◆ DIRECTIONS
Every single record needs to be restated word for word.

[Saved data entries]
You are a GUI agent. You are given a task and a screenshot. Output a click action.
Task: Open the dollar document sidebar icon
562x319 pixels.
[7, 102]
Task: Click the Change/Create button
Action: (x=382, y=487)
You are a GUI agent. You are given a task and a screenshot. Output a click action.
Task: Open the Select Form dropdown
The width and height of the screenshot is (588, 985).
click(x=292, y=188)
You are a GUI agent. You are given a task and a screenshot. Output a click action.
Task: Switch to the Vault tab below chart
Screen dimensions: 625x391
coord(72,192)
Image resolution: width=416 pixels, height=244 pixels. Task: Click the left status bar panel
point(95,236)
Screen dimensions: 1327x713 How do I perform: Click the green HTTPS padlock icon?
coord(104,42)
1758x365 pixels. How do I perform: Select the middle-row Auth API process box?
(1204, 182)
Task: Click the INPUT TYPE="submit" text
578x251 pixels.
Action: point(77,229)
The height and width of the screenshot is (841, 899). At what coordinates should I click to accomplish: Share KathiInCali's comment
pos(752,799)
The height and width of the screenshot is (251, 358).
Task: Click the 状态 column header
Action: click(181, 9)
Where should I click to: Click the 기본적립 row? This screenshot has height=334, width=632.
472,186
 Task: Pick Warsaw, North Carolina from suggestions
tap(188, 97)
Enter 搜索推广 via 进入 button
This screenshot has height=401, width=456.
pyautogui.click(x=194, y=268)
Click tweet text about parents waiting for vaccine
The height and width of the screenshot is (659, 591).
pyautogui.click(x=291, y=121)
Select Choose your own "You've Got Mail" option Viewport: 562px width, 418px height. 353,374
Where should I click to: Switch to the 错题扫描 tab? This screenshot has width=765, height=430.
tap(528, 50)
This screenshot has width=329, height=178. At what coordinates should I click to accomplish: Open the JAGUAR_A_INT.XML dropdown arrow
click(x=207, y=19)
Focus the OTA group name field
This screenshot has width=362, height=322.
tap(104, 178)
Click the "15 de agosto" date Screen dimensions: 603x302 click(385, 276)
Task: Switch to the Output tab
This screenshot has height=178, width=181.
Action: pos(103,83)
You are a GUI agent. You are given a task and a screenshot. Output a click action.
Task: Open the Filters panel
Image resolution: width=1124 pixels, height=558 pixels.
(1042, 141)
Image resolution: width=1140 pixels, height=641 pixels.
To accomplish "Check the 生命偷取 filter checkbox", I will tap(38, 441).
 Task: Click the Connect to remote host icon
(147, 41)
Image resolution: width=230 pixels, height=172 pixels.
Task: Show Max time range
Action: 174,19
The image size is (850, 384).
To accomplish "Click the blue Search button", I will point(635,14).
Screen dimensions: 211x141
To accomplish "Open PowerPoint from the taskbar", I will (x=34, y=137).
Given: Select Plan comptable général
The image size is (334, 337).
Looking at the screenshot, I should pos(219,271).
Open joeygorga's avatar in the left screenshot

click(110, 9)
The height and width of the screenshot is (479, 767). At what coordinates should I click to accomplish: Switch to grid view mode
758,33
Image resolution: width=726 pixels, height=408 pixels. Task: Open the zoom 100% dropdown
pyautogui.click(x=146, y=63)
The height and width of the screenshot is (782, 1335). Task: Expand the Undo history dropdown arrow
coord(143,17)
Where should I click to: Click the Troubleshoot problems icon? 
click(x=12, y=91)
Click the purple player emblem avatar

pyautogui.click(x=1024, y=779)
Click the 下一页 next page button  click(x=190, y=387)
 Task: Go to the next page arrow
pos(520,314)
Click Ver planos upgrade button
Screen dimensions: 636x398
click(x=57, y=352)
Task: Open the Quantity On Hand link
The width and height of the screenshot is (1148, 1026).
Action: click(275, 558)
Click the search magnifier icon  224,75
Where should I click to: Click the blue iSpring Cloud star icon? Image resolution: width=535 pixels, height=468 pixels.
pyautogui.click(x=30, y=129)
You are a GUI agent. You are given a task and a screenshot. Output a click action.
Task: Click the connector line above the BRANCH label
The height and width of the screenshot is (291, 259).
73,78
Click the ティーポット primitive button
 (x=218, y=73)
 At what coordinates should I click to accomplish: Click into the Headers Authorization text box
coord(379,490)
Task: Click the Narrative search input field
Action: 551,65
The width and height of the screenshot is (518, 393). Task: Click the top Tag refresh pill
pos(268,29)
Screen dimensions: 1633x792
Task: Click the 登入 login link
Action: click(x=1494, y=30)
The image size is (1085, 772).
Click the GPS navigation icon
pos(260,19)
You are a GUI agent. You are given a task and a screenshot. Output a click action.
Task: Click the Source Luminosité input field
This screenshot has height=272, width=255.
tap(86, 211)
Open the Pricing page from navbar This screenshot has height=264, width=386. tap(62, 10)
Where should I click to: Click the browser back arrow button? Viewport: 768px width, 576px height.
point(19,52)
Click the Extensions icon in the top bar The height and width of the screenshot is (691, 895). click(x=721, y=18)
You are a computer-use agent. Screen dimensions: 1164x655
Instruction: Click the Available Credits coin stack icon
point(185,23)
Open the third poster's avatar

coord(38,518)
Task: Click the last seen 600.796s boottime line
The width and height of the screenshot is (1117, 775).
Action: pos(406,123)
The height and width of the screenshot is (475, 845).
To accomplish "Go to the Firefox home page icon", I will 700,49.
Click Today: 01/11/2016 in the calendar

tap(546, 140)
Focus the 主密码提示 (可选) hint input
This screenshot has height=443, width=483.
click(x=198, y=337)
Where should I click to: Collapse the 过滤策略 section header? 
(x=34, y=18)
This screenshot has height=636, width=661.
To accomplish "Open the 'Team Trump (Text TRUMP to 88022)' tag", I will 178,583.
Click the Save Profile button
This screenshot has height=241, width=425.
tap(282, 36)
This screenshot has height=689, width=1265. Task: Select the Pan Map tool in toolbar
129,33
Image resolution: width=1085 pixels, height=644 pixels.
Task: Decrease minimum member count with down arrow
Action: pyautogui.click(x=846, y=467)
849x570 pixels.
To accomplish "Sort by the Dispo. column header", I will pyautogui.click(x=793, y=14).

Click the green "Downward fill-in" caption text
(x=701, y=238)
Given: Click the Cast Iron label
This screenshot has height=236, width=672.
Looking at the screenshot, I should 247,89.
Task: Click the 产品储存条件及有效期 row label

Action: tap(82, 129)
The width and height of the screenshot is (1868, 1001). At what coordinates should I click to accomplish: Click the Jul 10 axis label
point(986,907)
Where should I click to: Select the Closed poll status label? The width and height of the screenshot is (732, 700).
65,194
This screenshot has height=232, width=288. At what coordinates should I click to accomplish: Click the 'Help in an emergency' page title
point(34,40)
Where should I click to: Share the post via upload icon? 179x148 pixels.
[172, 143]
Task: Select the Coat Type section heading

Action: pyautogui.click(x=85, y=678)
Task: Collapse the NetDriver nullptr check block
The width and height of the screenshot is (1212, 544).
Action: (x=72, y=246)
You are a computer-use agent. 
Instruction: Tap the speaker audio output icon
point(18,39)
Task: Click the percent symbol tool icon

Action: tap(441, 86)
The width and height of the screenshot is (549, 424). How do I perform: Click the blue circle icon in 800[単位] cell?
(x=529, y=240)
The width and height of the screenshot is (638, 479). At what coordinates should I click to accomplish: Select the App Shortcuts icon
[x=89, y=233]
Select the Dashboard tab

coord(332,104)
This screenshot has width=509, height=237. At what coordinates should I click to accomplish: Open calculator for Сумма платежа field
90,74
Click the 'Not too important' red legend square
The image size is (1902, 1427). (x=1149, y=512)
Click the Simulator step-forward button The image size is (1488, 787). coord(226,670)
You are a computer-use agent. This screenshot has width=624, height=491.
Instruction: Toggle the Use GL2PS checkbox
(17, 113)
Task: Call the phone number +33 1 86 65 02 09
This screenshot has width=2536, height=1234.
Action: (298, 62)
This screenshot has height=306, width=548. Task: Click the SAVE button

◆ ANSWER TO THIS EXERCISE
You are a GUI agent. You are given a task and a screenshot. Output a click action.
Task: Open the dollar document sidebar icon
562x319 pixels.
[7, 102]
Task: Click the Change/Create button
Action: (x=382, y=487)
You are a GUI agent. You are given a task and a screenshot. Output a click action.
Task: Open the Select Form dropdown
The width and height of the screenshot is (588, 985).
click(x=292, y=188)
You are a GUI agent. You are given a task and a screenshot. Output a click action.
Task: Switch to the Vault tab below chart
Screen dimensions: 625x391
coord(72,192)
Image resolution: width=416 pixels, height=244 pixels. Task: Click the left status bar panel
point(95,236)
Screen dimensions: 1327x713 How do I perform: Click the green HTTPS padlock icon?
coord(104,42)
1758x365 pixels. How do I perform: Select the middle-row Auth API process box?
(1204, 182)
Task: Click the INPUT TYPE="submit" text
578x251 pixels.
Action: point(77,229)
The height and width of the screenshot is (841, 899). At what coordinates should I click to accomplish: Share KathiInCali's comment
pos(752,799)
The height and width of the screenshot is (251, 358).
Task: Click the 状态 column header
Action: click(181, 9)
Where should I click to: Click the 기본적립 row? This screenshot has height=334, width=632.
472,186
 Task: Pick Warsaw, North Carolina from suggestions
tap(188, 97)
Enter 搜索推广 via 进入 button
This screenshot has height=401, width=456.
pyautogui.click(x=194, y=268)
Click tweet text about parents waiting for vaccine
The height and width of the screenshot is (659, 591).
pyautogui.click(x=291, y=121)
Select Choose your own "You've Got Mail" option Viewport: 562px width, 418px height. 353,374
Where should I click to: Switch to the 错题扫描 tab? This screenshot has width=765, height=430.
tap(528, 50)
This screenshot has width=329, height=178. At what coordinates should I click to accomplish: Open the JAGUAR_A_INT.XML dropdown arrow
click(x=207, y=19)
Focus the OTA group name field
This screenshot has width=362, height=322.
tap(104, 178)
Click the "15 de agosto" date Screen dimensions: 603x302 click(385, 276)
Task: Switch to the Output tab
This screenshot has height=178, width=181.
Action: pos(103,83)
You are a GUI agent. You are given a task and a screenshot. Output a click action.
Task: Open the Filters panel
Image resolution: width=1124 pixels, height=558 pixels.
(1042, 141)
Image resolution: width=1140 pixels, height=641 pixels.
To accomplish "Check the 生命偷取 filter checkbox", I will tap(38, 441).
 Task: Click the Connect to remote host icon
(147, 41)
Image resolution: width=230 pixels, height=172 pixels.
Task: Show Max time range
Action: 174,19
The image size is (850, 384).
To accomplish "Click the blue Search button", I will point(635,14).
Screen dimensions: 211x141
To accomplish "Open PowerPoint from the taskbar", I will (x=34, y=137).
Given: Select Plan comptable général
The image size is (334, 337).
Looking at the screenshot, I should pos(219,271).
Open joeygorga's avatar in the left screenshot

click(110, 9)
The height and width of the screenshot is (479, 767). At what coordinates should I click to accomplish: Switch to grid view mode
758,33
Image resolution: width=726 pixels, height=408 pixels. Task: Open the zoom 100% dropdown
pyautogui.click(x=146, y=63)
The height and width of the screenshot is (782, 1335). Task: Expand the Undo history dropdown arrow
coord(143,17)
Where should I click to: Click the Troubleshoot problems icon? 
click(x=12, y=91)
Click the purple player emblem avatar

pyautogui.click(x=1024, y=779)
Click the 下一页 next page button  click(x=190, y=387)
 Task: Go to the next page arrow
pos(520,314)
Click Ver planos upgrade button
Screen dimensions: 636x398
click(x=57, y=352)
Task: Open the Quantity On Hand link
The width and height of the screenshot is (1148, 1026).
Action: click(275, 558)
Click the search magnifier icon  224,75
Where should I click to: Click the blue iSpring Cloud star icon? Image resolution: width=535 pixels, height=468 pixels.
pyautogui.click(x=30, y=129)
You are a GUI agent. You are given a task and a screenshot. Output a click action.
Task: Click the connector line above the BRANCH label
The height and width of the screenshot is (291, 259).
73,78
Click the ティーポット primitive button
 (x=218, y=73)
 At what coordinates should I click to accomplish: Click into the Headers Authorization text box
coord(379,490)
Task: Click the Narrative search input field
Action: 551,65
The width and height of the screenshot is (518, 393). Task: Click the top Tag refresh pill
pos(268,29)
Screen dimensions: 1633x792
Task: Click the 登入 login link
Action: click(x=1494, y=30)
The image size is (1085, 772).
Click the GPS navigation icon
pos(260,19)
You are a GUI agent. You are given a task and a screenshot. Output a click action.
Task: Click the Source Luminosité input field
This screenshot has height=272, width=255.
tap(86, 211)
Open the Pricing page from navbar This screenshot has height=264, width=386. tap(62, 10)
Where should I click to: Click the browser back arrow button? Viewport: 768px width, 576px height.
point(19,52)
Click the Extensions icon in the top bar The height and width of the screenshot is (691, 895). click(x=721, y=18)
You are a computer-use agent. Screen dimensions: 1164x655
Instruction: Click the Available Credits coin stack icon
point(185,23)
Open the third poster's avatar

coord(38,518)
Task: Click the last seen 600.796s boottime line
The width and height of the screenshot is (1117, 775).
Action: pos(406,123)
The height and width of the screenshot is (475, 845).
To accomplish "Go to the Firefox home page icon", I will 700,49.
Click Today: 01/11/2016 in the calendar

tap(546, 140)
Focus the 主密码提示 (可选) hint input
This screenshot has height=443, width=483.
click(x=198, y=337)
Where should I click to: Collapse the 过滤策略 section header? 
(x=34, y=18)
This screenshot has height=636, width=661.
To accomplish "Open the 'Team Trump (Text TRUMP to 88022)' tag", I will 178,583.
Click the Save Profile button
This screenshot has height=241, width=425.
tap(282, 36)
This screenshot has height=689, width=1265. Task: Select the Pan Map tool in toolbar
129,33
Image resolution: width=1085 pixels, height=644 pixels.
Task: Decrease minimum member count with down arrow
Action: pyautogui.click(x=846, y=467)
849x570 pixels.
To accomplish "Sort by the Dispo. column header", I will pyautogui.click(x=793, y=14).

Click the green "Downward fill-in" caption text
(x=701, y=238)
Given: Click the Cast Iron label
This screenshot has height=236, width=672.
Looking at the screenshot, I should 247,89.
Task: Click the 产品储存条件及有效期 row label

Action: tap(82, 129)
The width and height of the screenshot is (1868, 1001). At what coordinates should I click to accomplish: Click the Jul 10 axis label
point(986,907)
Where should I click to: Select the Closed poll status label? The width and height of the screenshot is (732, 700).
65,194
This screenshot has height=232, width=288. At what coordinates should I click to accomplish: Click the 'Help in an emergency' page title
point(34,40)
Where should I click to: Share the post via upload icon? 179x148 pixels.
[172, 143]
Task: Select the Coat Type section heading

Action: pyautogui.click(x=85, y=678)
Task: Collapse the NetDriver nullptr check block
The width and height of the screenshot is (1212, 544).
Action: (x=72, y=246)
You are a computer-use agent. 
Instruction: Tap the speaker audio output icon
point(18,39)
Task: Click the percent symbol tool icon

Action: tap(441, 86)
The width and height of the screenshot is (549, 424). How do I perform: Click the blue circle icon in 800[単位] cell?
(x=529, y=240)
The width and height of the screenshot is (638, 479). At what coordinates should I click to accomplish: Select the App Shortcuts icon
[x=89, y=233]
Select the Dashboard tab

coord(332,104)
This screenshot has width=509, height=237. At what coordinates should I click to accomplish: Open calculator for Сумма платежа field
90,74
Click the 'Not too important' red legend square
The image size is (1902, 1427). (x=1149, y=512)
Click the Simulator step-forward button The image size is (1488, 787). coord(226,670)
You are a computer-use agent. This screenshot has width=624, height=491.
Instruction: Toggle the Use GL2PS checkbox
(17, 113)
Task: Call the phone number +33 1 86 65 02 09
This screenshot has width=2536, height=1234.
Action: (298, 62)
This screenshot has height=306, width=548. Task: Click the SAVE button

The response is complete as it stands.